Caltech Central Cluster

Getting set up

Set up multifactor Duo access via the Caltech Helpdesk
- IMSS > Information Security > Duo Request (Cell phone app)
- IMSS > Information Security > Duo Request (Hardware Yubikey token)
Get added to our HPC account: contact Simon Byrne.

The cluster Login node is on Caltech's private network, and can only be accessed through a VPN connection to Caltech's network or through a SSH jump host:

Steps:

VPN
- Connect to Caltech VPN
- ssh (user)@login.hpc.caltech.edu
- Password: (user password)
- 2FA authentication
- HPC login node
SSH
- ssh (user)@ssh.caltech.edu
- Password:
- ssh (user)@login.hpc.caltech.edu
- Password: (user password)
- 2FA authentication
- HPC login node

For more information regarding cluster login, consult the Caltech HPC doucmentation.

Cluster Documentation

See www.hpc.caltech.edu/documentation/

Tips

Enable sharing of SSH sessions

This lets SSH reuse existing connections: you only need to enter password and token once, and while that session stays connected, subsequent sessions can reuse the same connection.

Add the following to your ~/.ssh/config:

Host login.hpc.caltech.edu
  ControlMaster auto
  ControlPath ~/.ssh/master-%r@%h:%p

Connecting from outside Caltech

Access to the HPC Cluster is blocked from outside Caltech: to connect you can either

use the Caltech VPN, or
tunnel via the Caltech Unix Cluster: add the following to your ~/.ssh/config:

Match host login.hpc.caltech.edu !exec "nc -z login.hpc.caltech.edu 22"
  ProxyJump ssh.caltech.edu

Host ssh.caltech.edu
  User <caltech username>

This experience can be further improved by adding your public key to the ssh.caltech.edu.

Use with a password manager

Unfortunately, the HPC cluster doesn't support passwordless login via public/private keys due to the 2FA requirement.
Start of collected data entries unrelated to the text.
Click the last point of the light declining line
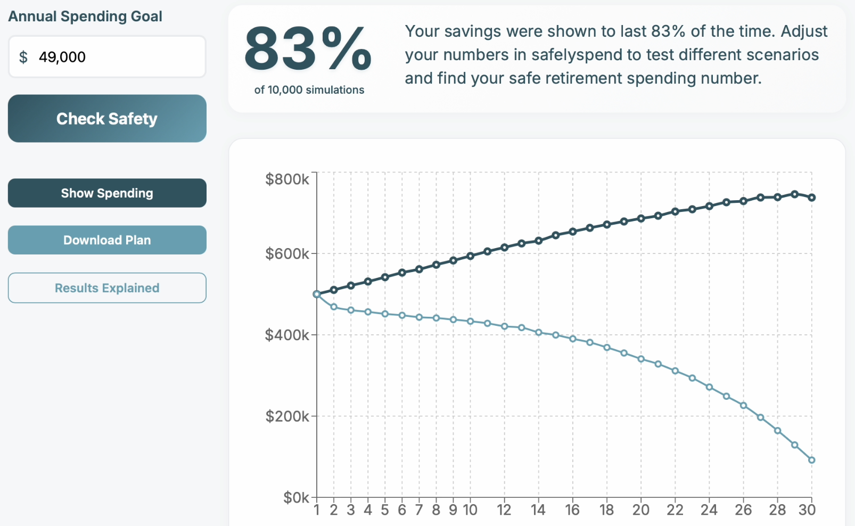The height and width of the screenshot is (526, 855). click(x=811, y=459)
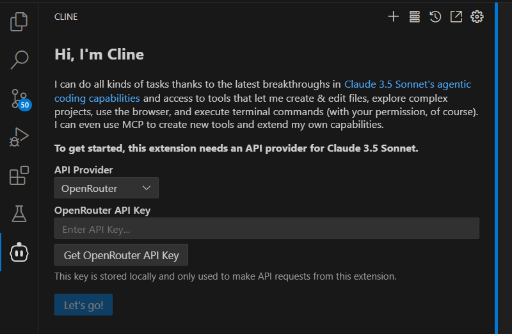Screen dimensions: 512x334
Task: Expand the API Provider dropdown showing OpenRouter
Action: [x=106, y=188]
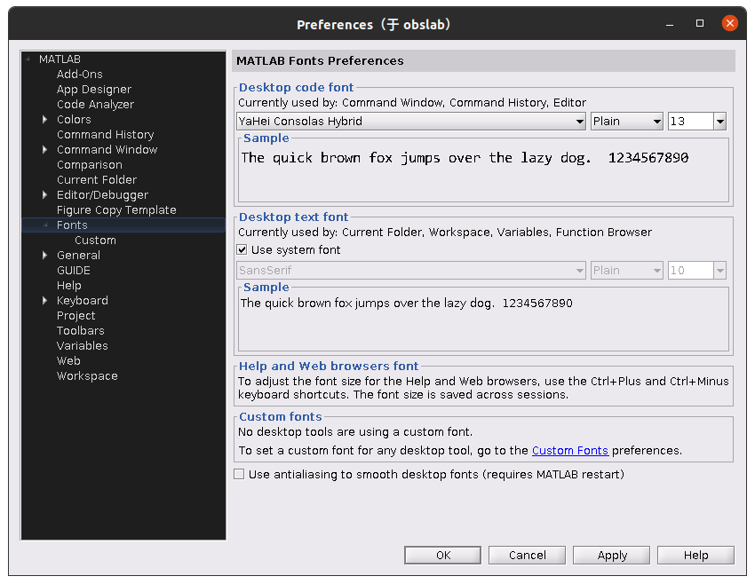This screenshot has height=584, width=755.
Task: Click in the code font size field
Action: point(690,122)
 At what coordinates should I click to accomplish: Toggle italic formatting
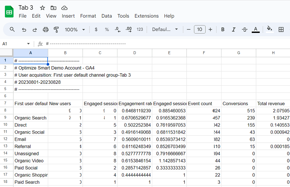pyautogui.click(x=234, y=30)
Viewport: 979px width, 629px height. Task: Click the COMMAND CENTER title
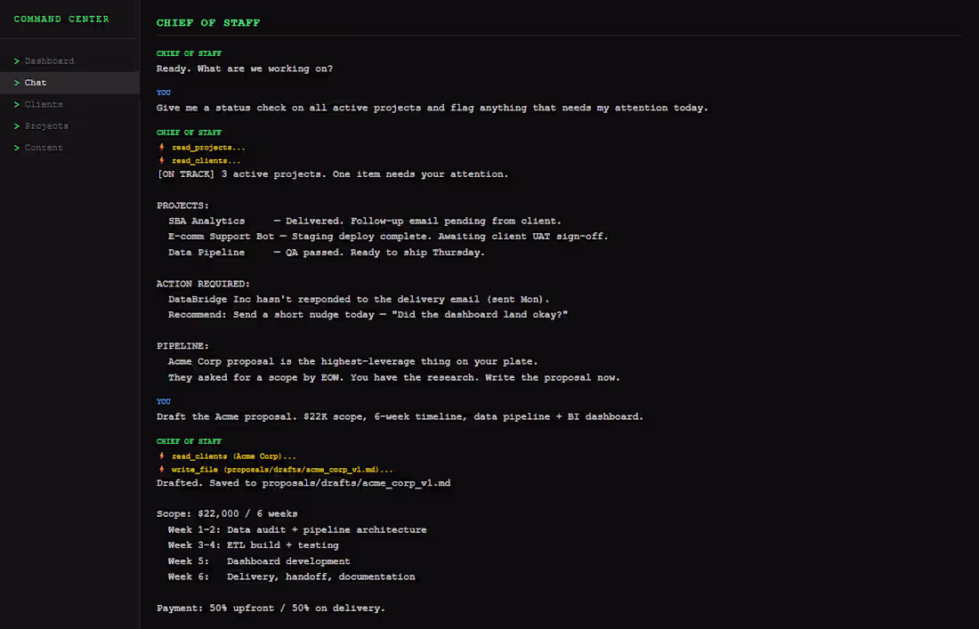(x=61, y=18)
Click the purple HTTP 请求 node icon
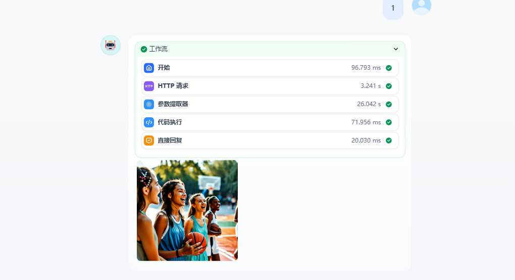This screenshot has height=280, width=515. [149, 86]
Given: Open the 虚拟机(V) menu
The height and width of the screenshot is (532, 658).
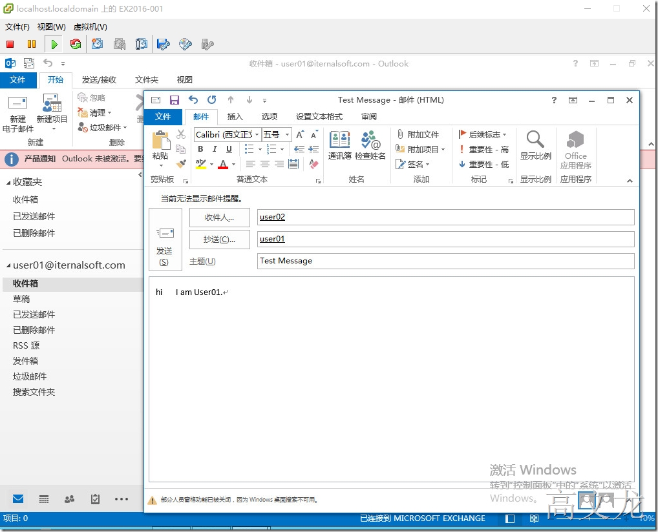Looking at the screenshot, I should tap(90, 27).
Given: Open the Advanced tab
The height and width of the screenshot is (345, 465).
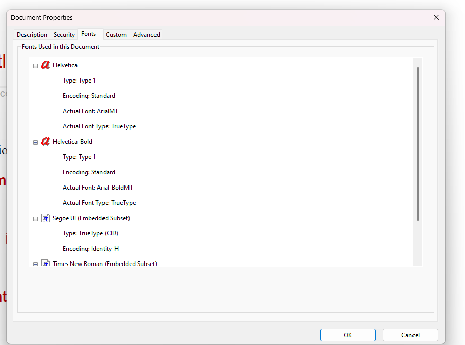Looking at the screenshot, I should [x=146, y=35].
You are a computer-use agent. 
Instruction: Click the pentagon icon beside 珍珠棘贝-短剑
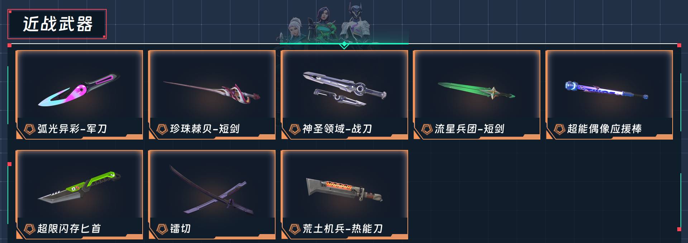coord(162,129)
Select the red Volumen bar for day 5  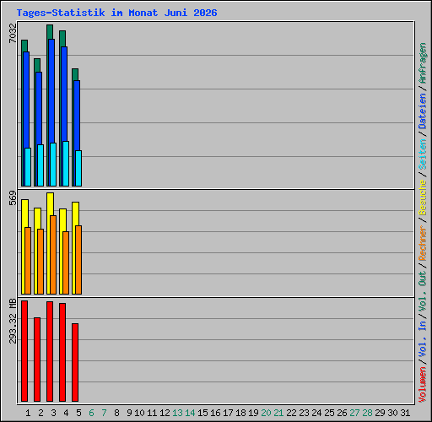(75, 362)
However combined with the trick above, you can integrate it with your password manager (such as LastPass)

Install the command-line utility for your password manager (lastpass-cli for LastPass)

figure out how to query it for your Caltech password (e.g. lpass show --color=never --password caltech.edu for LastPass).

(if on a Mac) install util-linux from homebrew
Make sure ~/bin is in your PATH environment

if not, add export PATH="$PATH:$HOME/bin" to your ~/.profile/~/.bashrc file.

Create the following files:

~/bin/sshhpc:

#! /usr/bin/env bash
set -euo pipefail

export SSH_ASKPASS=~/bin/sshhpc-password
export SSH_ASKPASS_REQUIRE=prefer
export HPCPASS=`lpass show --color=never --password caltech.edu` # or whatever query string you use

rm -f ~/.nextprompt

ssh login.hpc.caltech.edu -fN

~/bin/sshhpc-password:

#! /usr/bin/env bash
if [ -f ~/.nextprompt ]; then
    echo 1
    rm ~/.nextprompt
else
    echo "$HPCPASS"
    touch ~/.nextprompt
fi

Make sshpc and sshpc-password executable with chmod +x <filepath>.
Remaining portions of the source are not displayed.